Records for processing –

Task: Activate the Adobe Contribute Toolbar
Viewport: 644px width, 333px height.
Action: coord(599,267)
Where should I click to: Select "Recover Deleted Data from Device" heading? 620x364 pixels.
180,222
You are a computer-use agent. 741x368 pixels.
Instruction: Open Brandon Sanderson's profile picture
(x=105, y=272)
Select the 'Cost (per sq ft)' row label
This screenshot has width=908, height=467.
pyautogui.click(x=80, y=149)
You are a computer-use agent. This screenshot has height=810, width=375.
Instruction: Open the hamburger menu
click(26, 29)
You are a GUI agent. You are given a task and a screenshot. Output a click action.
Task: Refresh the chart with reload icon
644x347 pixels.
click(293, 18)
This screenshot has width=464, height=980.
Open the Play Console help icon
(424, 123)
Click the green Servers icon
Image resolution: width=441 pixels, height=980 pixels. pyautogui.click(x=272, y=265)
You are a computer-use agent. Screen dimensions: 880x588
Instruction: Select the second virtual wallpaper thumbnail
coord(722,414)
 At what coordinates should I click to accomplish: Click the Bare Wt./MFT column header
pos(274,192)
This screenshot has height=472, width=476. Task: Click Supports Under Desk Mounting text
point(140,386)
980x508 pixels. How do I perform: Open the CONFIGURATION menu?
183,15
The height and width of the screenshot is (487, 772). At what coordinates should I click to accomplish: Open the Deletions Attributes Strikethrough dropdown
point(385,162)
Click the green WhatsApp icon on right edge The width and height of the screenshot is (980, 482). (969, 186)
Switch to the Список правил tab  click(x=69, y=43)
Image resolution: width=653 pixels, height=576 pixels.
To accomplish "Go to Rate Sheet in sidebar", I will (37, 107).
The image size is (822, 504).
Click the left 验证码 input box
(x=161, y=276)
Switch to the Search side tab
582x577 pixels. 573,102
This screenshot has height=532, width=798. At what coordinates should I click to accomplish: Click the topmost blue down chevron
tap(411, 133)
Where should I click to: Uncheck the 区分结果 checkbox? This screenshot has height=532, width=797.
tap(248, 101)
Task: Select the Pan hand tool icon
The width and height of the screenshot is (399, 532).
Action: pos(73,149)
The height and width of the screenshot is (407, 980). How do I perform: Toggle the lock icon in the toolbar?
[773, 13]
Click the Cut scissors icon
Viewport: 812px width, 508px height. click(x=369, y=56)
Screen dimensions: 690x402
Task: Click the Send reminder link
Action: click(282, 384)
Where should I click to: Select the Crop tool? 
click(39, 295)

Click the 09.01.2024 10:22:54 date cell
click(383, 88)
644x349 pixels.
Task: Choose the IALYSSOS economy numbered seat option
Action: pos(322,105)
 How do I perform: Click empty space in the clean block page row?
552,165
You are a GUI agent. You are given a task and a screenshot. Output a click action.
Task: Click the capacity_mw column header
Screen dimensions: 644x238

What the task asks –
The answer must be every entry, reproduced exactly.

Response to the exercise –
Task: Activate the Adobe Contribute Toolbar
Viewport: 644px width, 333px height.
Action: coord(599,267)
Where should I click to: Select "Recover Deleted Data from Device" heading? 620x364 pixels.
180,222
You are a computer-use agent. 741x368 pixels.
Instruction: Open Brandon Sanderson's profile picture
(x=105, y=272)
Select the 'Cost (per sq ft)' row label
This screenshot has width=908, height=467.
pyautogui.click(x=80, y=149)
You are a computer-use agent. This screenshot has height=810, width=375.
Instruction: Open the hamburger menu
click(26, 29)
You are a GUI agent. You are given a task and a screenshot. Output a click action.
Task: Refresh the chart with reload icon
644x347 pixels.
click(293, 18)
This screenshot has width=464, height=980.
Open the Play Console help icon
(424, 123)
Click the green Servers icon
Image resolution: width=441 pixels, height=980 pixels. pyautogui.click(x=272, y=265)
You are a computer-use agent. Screen dimensions: 880x588
Instruction: Select the second virtual wallpaper thumbnail
coord(722,414)
 At what coordinates should I click to accomplish: Click the Bare Wt./MFT column header
pos(274,192)
This screenshot has height=472, width=476. Task: Click Supports Under Desk Mounting text
point(140,386)
980x508 pixels. How do I perform: Open the CONFIGURATION menu?
183,15
The height and width of the screenshot is (487, 772). At what coordinates should I click to accomplish: Open the Deletions Attributes Strikethrough dropdown
point(385,162)
Click the green WhatsApp icon on right edge The width and height of the screenshot is (980, 482). (969, 186)
Switch to the Список правил tab  click(x=69, y=43)
Image resolution: width=653 pixels, height=576 pixels.
To accomplish "Go to Rate Sheet in sidebar", I will (37, 107).
The image size is (822, 504).
Click the left 验证码 input box
(x=161, y=276)
Switch to the Search side tab
582x577 pixels. 573,102
This screenshot has height=532, width=798. At what coordinates should I click to accomplish: Click the topmost blue down chevron
tap(411, 133)
Where should I click to: Uncheck the 区分结果 checkbox? This screenshot has height=532, width=797.
tap(248, 101)
Task: Select the Pan hand tool icon
The width and height of the screenshot is (399, 532).
Action: pos(73,149)
The height and width of the screenshot is (407, 980). How do I perform: Toggle the lock icon in the toolbar?
[773, 13]
Click the Cut scissors icon
Viewport: 812px width, 508px height. click(x=369, y=56)
Screen dimensions: 690x402
Task: Click the Send reminder link
Action: click(282, 384)
Where should I click to: Select the Crop tool? 
click(39, 295)

Click the 09.01.2024 10:22:54 date cell
click(383, 88)
644x349 pixels.
Task: Choose the IALYSSOS economy numbered seat option
Action: pos(322,105)
 How do I perform: Click empty space in the clean block page row?
552,165
You are a GUI agent. You are given a task and a screenshot. Output a click action.
Task: Click the capacity_mw column header
Screen dimensions: 644x238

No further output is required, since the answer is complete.